Last Tuesday, North Korea canceled a high-level diplomatic meeting with South Korea and threatened to call off next month’s summit between Donald Trump and Kim Jong Un. North Korea’s statements came just one week after Secretary of State Mike Pompeo returned from Pyongyang with three American citizens held prisoner by the Kim regime and the date for the Trump-Kim summit in hand.
The current episode of tension reflects a wide and dangerous expectation gap between the United States and North Korea, but it should not dissuade the Trump administration from going through with the summit.
If the Trump administration wants to take away the right lessons from North Korea’s display of anger it needs to first understand the root cause of North Korea’s ire. When Pyongyang announced that it was calling off a high-level diplomatic meeting with South Korea it cited the U.S.-South Korea military exercise known as “Max Thunder,” a large-scale air force exercise that has occurred every year since 2009, as the culprit. A statement released by state broadcaster KCNA said, “The maneuver [Max Thunder] is the largest-ever and a reflection of the invariable stand of the U.S. and south (sic) Korea to persist in the ‘maximum pressure and sanctions’ against the DPRK.” In particular, North Korea objected to U.S. F-22 fighters and B-52 bombers participating in the exercise, as the former can easily penetrate North Korean airspace with little chance of detection and the latter is nuclear-capable. After the KCNA denunciation of Max Thunder, the Pentagon released a statement clarifying that B-52s were not slated to participate but North Korea did not drop its opposition to the exercise.
Max Thunder itself is probably not the real reason why North Korea is threatening to call off the Trump-Kim summit. If Kim viewed the exercise as unacceptable he had ample opportunity to raise the issue with the United States and South Korea. The exercise began on May 11 and there was no indication given before or during the exercise that North Korea viewed it as a potential deal breaker. Moreover, if Kim had voiced concerns Washington and Seoul probably would have adjusted some elements of Max Thunder to preserve diplomacy considering they agreed to postpone the annual Foal Eagle exercise so it would take place after the Winter Olympics and adjusted the length of and forces that participated in Foal Eagle to ensure a smooth inter-Korean summit.
Rather than military exercises, North Korean anger stems from two issues. First, Pyongyang seems frustrated about the relative lack of concessions made by the United States in the lead-up to the Trump-Kim summit. In the past month, North Korea freed American detainees and began dismantling its nuclear testing site, but from the North’s perspective, the United States has not taken many similar steps in return.

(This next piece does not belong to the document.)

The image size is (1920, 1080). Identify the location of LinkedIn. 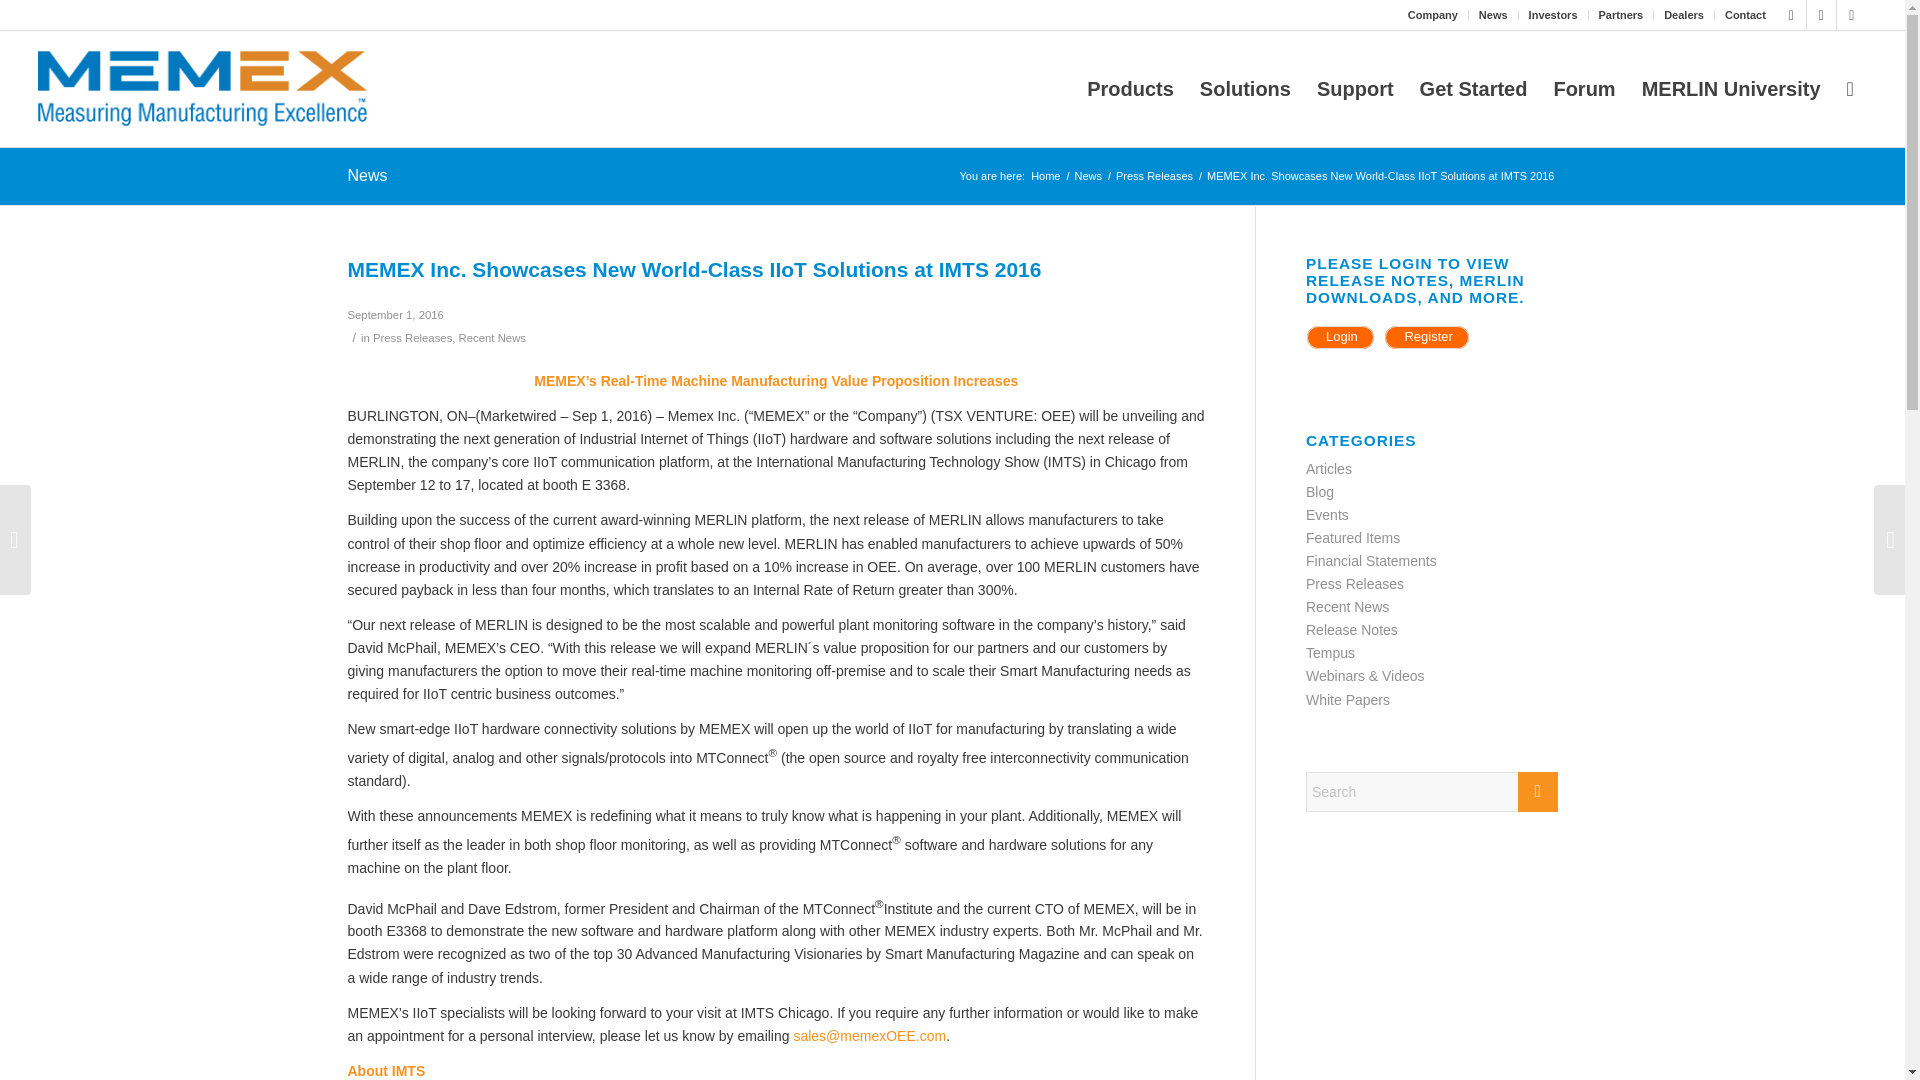
(1820, 15).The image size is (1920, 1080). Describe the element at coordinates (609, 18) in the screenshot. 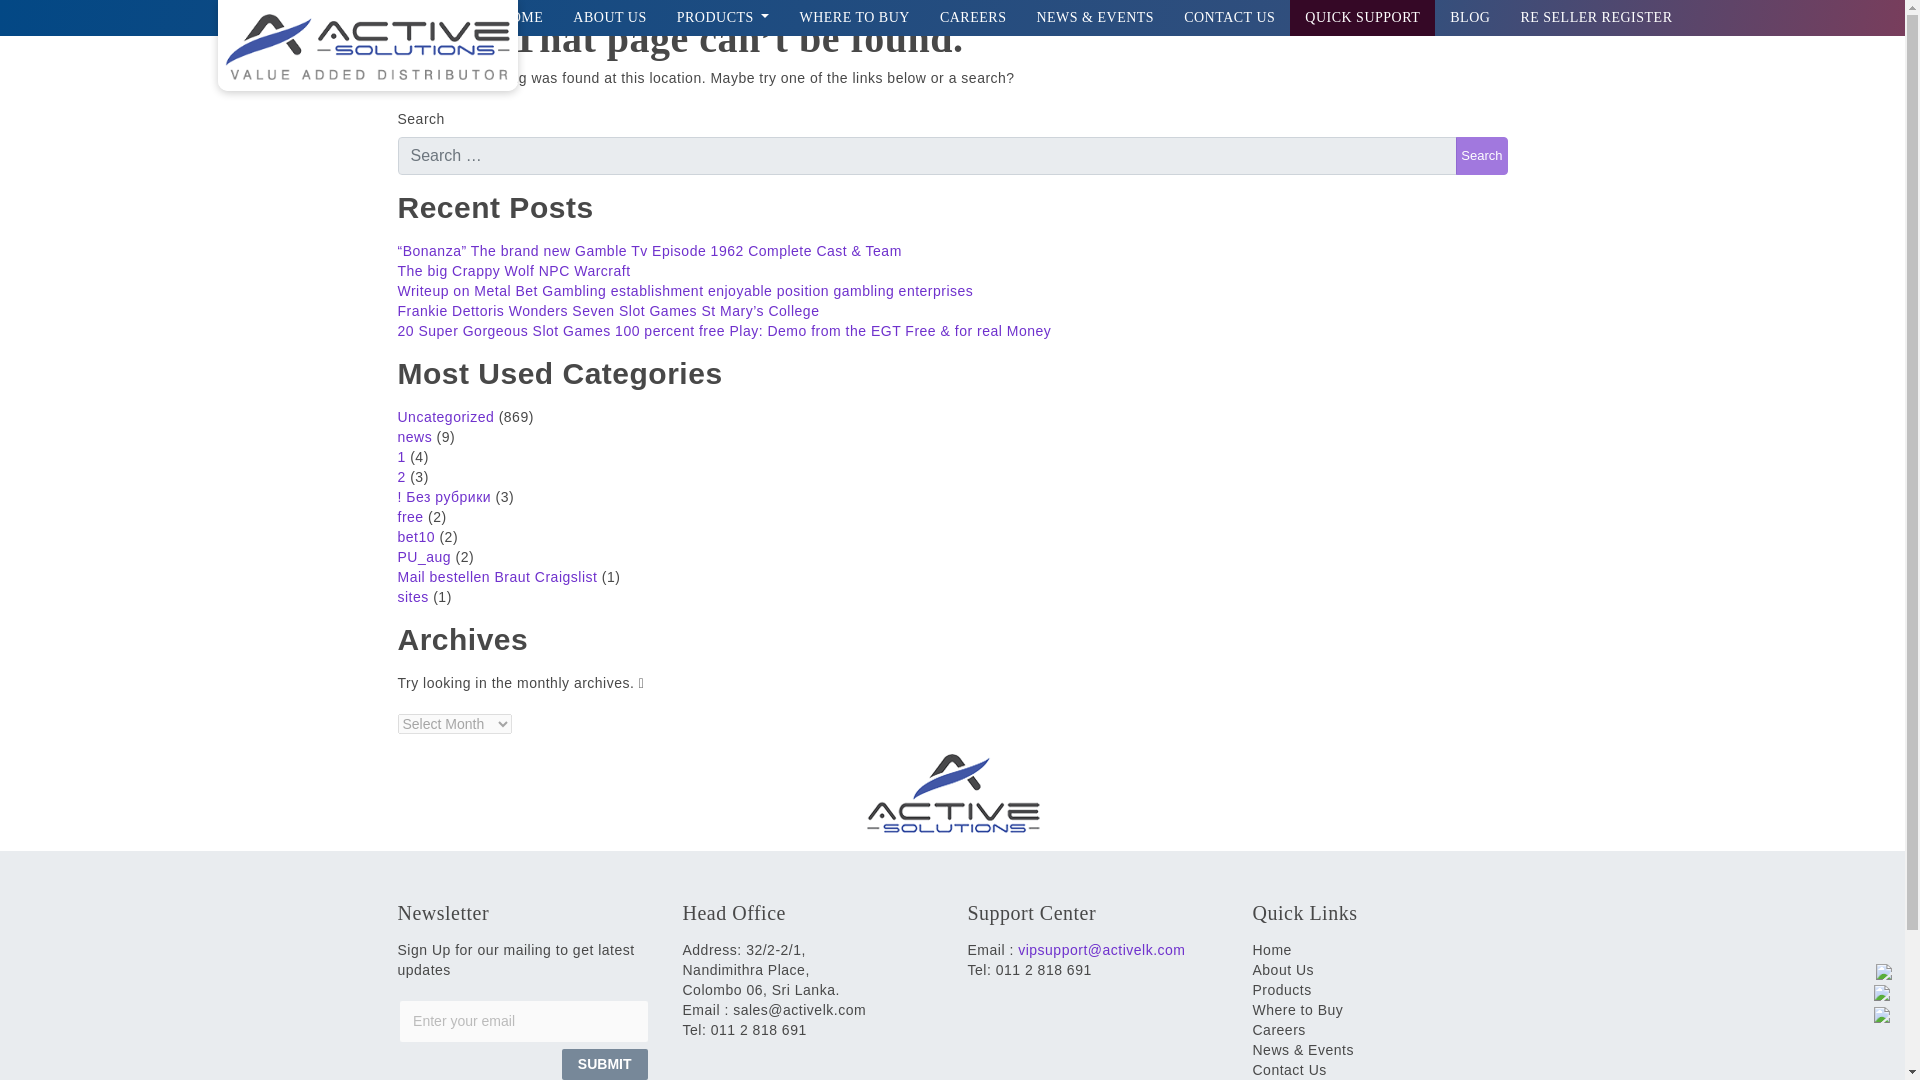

Second, Kim and his regime are listening to what U.S. officials have said about the upcoming summit and they don’t like what they are hearing, especially from National Security Advisor John Bolton. Indeed, Kim Kye Gwan, North Korea’s vice minister of foreign affairs, called out Bolton by name, saying, “We shed light on the quality of Bolton already in the past, and we do not hide our feeling of repugnance toward him.”

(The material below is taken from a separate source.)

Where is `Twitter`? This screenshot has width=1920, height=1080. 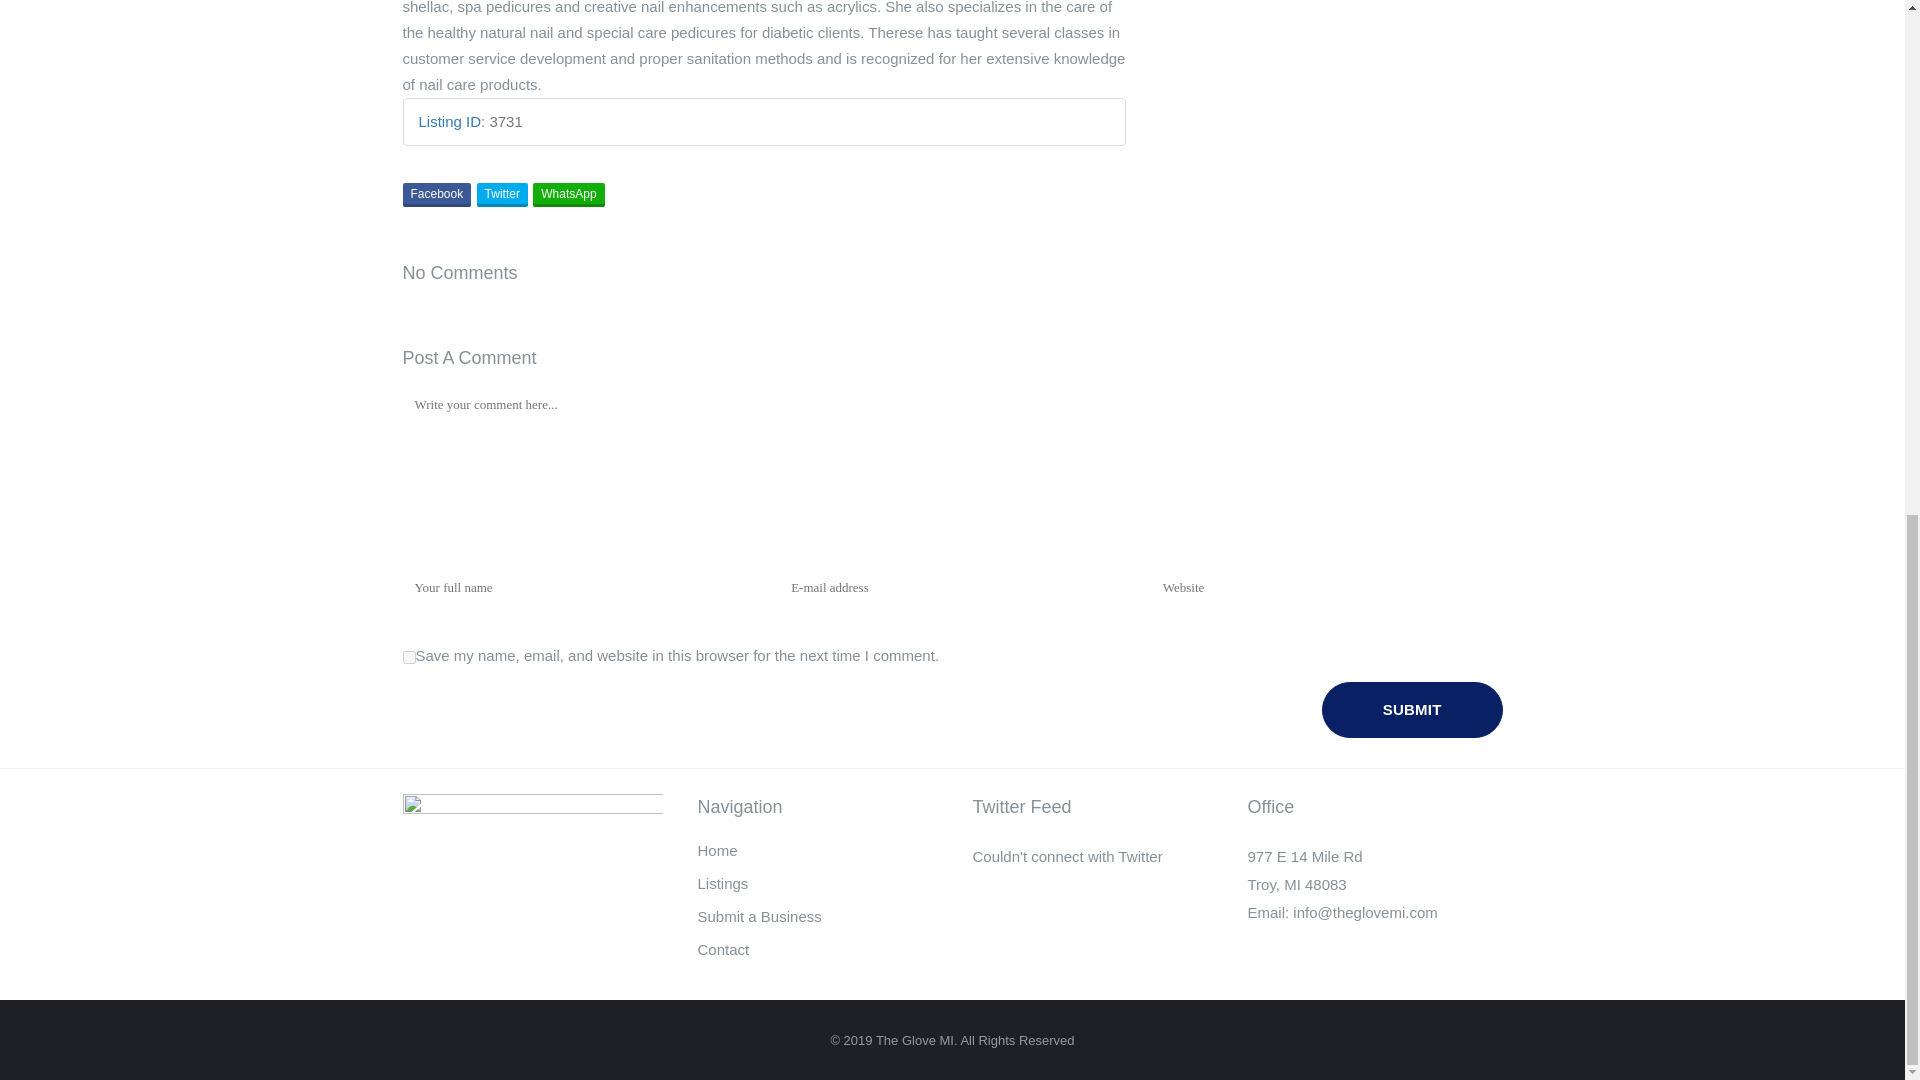
Twitter is located at coordinates (502, 194).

Beyond the personal insults, the North Koreans criticize Bolton for promoting a “Libya model” for North Korean denuclearization. Based on recent statements, Bolton’s use of the term likely refers to an invasive inspections regime. In a recent interview with CBS, Bolton said, “One thing that Libya did that led us to overcome our skepticism was that they allowed American and British observers into all their nuclear related sites. So it wasn’t a question of relying on international mechanisms. We saw them in ways we had never seen before.” However, to the North Koreans, Libya is a cautionary tale because less than ten years after Moammar Gaddafi surrendered his nuclear weapons program he was deposed and brutally killed with the help of American air power.
North Korea’s recent behavior is a sobering reminder about the danger of mismatched expectations. On the one hand, Kim Kye Gwan’s statement indicates that North Korea is approaching the Trump-Kim summit with the expectation that the goal of the summit is to improve the relationship with the United States. Denuclearization is not off the table for the North, but it expects the United States to end the so-called “hostile policy” as a precondition for denuclearization. On the other hand, the Trump administration seems to think that its maximum pressure campaign is an unmitigated success and all-but-predicting that the summit will produce significant progress on denuclearization in exchange for sanctions relief. Critics rightly point out that such claims are premature, at best.
North Korea is likely using the Max Thunder exercise as a tool for reaffirming its expectations in advance of the Trump-Kim summit. The summit is not in mortal danger right now as both Kim and Trump have invested political capital in making the meeting happen and some in the Trump administration has started distancing itself from Bolton’s comments about the “Libya model.” However, both sides need to narrow the current gulf in expectations. If current irreconcilable differences persist, there is a good chance that the summit will end in a dismal failure.